WHAT IS BEING ASKED: Reproduce every row below word for word, without changing anything.

Start of RECORDS TO PROCESS

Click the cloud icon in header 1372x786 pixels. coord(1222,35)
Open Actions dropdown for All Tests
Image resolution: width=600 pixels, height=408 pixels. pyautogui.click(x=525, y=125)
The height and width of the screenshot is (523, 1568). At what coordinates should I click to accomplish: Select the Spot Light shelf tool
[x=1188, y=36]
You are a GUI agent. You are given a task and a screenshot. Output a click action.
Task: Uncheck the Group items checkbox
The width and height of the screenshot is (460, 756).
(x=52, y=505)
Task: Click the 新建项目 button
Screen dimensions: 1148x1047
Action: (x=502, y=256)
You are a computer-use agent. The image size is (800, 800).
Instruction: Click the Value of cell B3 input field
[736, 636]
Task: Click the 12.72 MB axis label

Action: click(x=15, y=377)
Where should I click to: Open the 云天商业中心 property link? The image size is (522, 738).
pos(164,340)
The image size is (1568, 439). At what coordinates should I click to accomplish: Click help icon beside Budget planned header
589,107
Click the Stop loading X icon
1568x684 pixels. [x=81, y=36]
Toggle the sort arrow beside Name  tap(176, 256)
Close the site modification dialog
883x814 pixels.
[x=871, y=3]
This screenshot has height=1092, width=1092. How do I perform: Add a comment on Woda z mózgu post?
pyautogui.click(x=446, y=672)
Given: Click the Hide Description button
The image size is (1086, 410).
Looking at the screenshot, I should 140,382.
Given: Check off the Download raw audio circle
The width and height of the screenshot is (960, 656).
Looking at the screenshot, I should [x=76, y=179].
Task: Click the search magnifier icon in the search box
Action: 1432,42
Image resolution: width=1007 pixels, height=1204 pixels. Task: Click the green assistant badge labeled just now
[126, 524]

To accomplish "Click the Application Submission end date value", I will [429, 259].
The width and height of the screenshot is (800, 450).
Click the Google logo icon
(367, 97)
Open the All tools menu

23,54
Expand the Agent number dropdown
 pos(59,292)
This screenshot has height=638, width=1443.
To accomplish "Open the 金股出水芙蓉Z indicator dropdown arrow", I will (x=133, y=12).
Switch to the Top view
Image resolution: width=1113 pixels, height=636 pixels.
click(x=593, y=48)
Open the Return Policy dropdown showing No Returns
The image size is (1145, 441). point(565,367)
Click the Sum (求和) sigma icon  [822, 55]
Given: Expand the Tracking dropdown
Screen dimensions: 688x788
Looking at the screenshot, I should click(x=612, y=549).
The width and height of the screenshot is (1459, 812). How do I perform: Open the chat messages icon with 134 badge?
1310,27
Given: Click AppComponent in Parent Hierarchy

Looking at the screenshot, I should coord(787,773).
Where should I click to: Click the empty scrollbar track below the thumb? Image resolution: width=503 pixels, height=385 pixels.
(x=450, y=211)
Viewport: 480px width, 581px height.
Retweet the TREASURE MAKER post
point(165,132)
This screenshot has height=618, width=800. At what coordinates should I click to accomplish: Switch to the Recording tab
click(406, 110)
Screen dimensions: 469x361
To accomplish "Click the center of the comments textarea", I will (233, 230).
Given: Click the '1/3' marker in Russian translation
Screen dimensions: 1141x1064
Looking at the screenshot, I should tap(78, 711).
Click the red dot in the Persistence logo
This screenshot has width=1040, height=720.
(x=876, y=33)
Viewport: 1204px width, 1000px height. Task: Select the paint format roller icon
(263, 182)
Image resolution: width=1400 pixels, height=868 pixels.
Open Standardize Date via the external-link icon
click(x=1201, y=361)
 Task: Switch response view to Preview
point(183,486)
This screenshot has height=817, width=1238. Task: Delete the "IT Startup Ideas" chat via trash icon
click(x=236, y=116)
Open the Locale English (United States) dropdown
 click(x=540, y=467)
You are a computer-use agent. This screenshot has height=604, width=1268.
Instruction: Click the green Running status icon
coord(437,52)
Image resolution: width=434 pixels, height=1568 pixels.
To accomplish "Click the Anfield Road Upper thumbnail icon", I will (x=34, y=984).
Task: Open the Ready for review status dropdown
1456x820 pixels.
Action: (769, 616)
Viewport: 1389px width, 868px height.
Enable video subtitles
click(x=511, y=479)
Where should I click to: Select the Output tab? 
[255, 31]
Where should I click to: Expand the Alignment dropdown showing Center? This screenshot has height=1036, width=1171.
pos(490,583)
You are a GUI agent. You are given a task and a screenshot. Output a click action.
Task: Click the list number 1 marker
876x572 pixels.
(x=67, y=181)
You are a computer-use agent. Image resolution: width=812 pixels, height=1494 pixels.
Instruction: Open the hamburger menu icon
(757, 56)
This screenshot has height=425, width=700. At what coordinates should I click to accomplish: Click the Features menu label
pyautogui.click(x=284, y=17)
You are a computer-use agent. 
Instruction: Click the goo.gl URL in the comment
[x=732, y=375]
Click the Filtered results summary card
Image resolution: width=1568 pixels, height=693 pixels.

End of RECORDS TO PROCESS

WRITTEN RESPONSE:
Click the cloud icon in header 1372x786 pixels. coord(1222,35)
Open Actions dropdown for All Tests
Image resolution: width=600 pixels, height=408 pixels. pyautogui.click(x=525, y=125)
The height and width of the screenshot is (523, 1568). At what coordinates should I click to accomplish: Select the Spot Light shelf tool
[x=1188, y=36]
You are a GUI agent. You are given a task and a screenshot. Output a click action.
Task: Uncheck the Group items checkbox
The width and height of the screenshot is (460, 756).
(x=52, y=505)
Task: Click the 新建项目 button
Screen dimensions: 1148x1047
Action: (x=502, y=256)
You are a computer-use agent. The image size is (800, 800).
Instruction: Click the Value of cell B3 input field
[736, 636]
Task: Click the 12.72 MB axis label

Action: click(x=15, y=377)
Where should I click to: Open the 云天商业中心 property link? The image size is (522, 738).
pos(164,340)
The image size is (1568, 439). At what coordinates should I click to accomplish: Click help icon beside Budget planned header
589,107
Click the Stop loading X icon
1568x684 pixels. [x=81, y=36]
Toggle the sort arrow beside Name  tap(176, 256)
Close the site modification dialog
883x814 pixels.
[x=871, y=3]
This screenshot has height=1092, width=1092. How do I perform: Add a comment on Woda z mózgu post?
pyautogui.click(x=446, y=672)
Given: Click the Hide Description button
The image size is (1086, 410).
Looking at the screenshot, I should 140,382.
Given: Check off the Download raw audio circle
The width and height of the screenshot is (960, 656).
Looking at the screenshot, I should [x=76, y=179].
Task: Click the search magnifier icon in the search box
Action: 1432,42
Image resolution: width=1007 pixels, height=1204 pixels. Task: Click the green assistant badge labeled just now
[126, 524]

To accomplish "Click the Application Submission end date value", I will [429, 259].
The width and height of the screenshot is (800, 450).
Click the Google logo icon
(367, 97)
Open the All tools menu

23,54
Expand the Agent number dropdown
 pos(59,292)
This screenshot has height=638, width=1443.
To accomplish "Open the 金股出水芙蓉Z indicator dropdown arrow", I will (x=133, y=12).
Switch to the Top view
Image resolution: width=1113 pixels, height=636 pixels.
click(x=593, y=48)
Open the Return Policy dropdown showing No Returns
The image size is (1145, 441). point(565,367)
Click the Sum (求和) sigma icon  [822, 55]
Given: Expand the Tracking dropdown
Screen dimensions: 688x788
Looking at the screenshot, I should click(x=612, y=549).
The width and height of the screenshot is (1459, 812). How do I perform: Open the chat messages icon with 134 badge?
1310,27
Given: Click AppComponent in Parent Hierarchy

Looking at the screenshot, I should coord(787,773).
Where should I click to: Click the empty scrollbar track below the thumb? Image resolution: width=503 pixels, height=385 pixels.
(x=450, y=211)
Viewport: 480px width, 581px height.
Retweet the TREASURE MAKER post
point(165,132)
This screenshot has height=618, width=800. At what coordinates should I click to accomplish: Switch to the Recording tab
click(406, 110)
Screen dimensions: 469x361
To accomplish "Click the center of the comments textarea", I will (233, 230).
Given: Click the '1/3' marker in Russian translation
Screen dimensions: 1141x1064
Looking at the screenshot, I should tap(78, 711).
Click the red dot in the Persistence logo
This screenshot has width=1040, height=720.
(x=876, y=33)
Viewport: 1204px width, 1000px height. Task: Select the paint format roller icon
(263, 182)
Image resolution: width=1400 pixels, height=868 pixels.
Open Standardize Date via the external-link icon
click(x=1201, y=361)
 Task: Switch response view to Preview
point(183,486)
This screenshot has height=817, width=1238. Task: Delete the "IT Startup Ideas" chat via trash icon
click(x=236, y=116)
Open the Locale English (United States) dropdown
 click(x=540, y=467)
You are a computer-use agent. This screenshot has height=604, width=1268.
Instruction: Click the green Running status icon
coord(437,52)
Image resolution: width=434 pixels, height=1568 pixels.
To accomplish "Click the Anfield Road Upper thumbnail icon", I will (x=34, y=984).
Task: Open the Ready for review status dropdown
1456x820 pixels.
Action: (769, 616)
Viewport: 1389px width, 868px height.
Enable video subtitles
click(x=511, y=479)
Where should I click to: Select the Output tab? 
[255, 31]
Where should I click to: Expand the Alignment dropdown showing Center? This screenshot has height=1036, width=1171.
pos(490,583)
You are a GUI agent. You are given a task and a screenshot. Output a click action.
Task: Click the list number 1 marker
876x572 pixels.
(x=67, y=181)
You are a computer-use agent. Image resolution: width=812 pixels, height=1494 pixels.
Instruction: Open the hamburger menu icon
(757, 56)
This screenshot has height=425, width=700. At what coordinates should I click to accomplish: Click the Features menu label
pyautogui.click(x=284, y=17)
You are a computer-use agent. 
Instruction: Click the goo.gl URL in the comment
[x=732, y=375]
Click the Filtered results summary card
Image resolution: width=1568 pixels, height=693 pixels.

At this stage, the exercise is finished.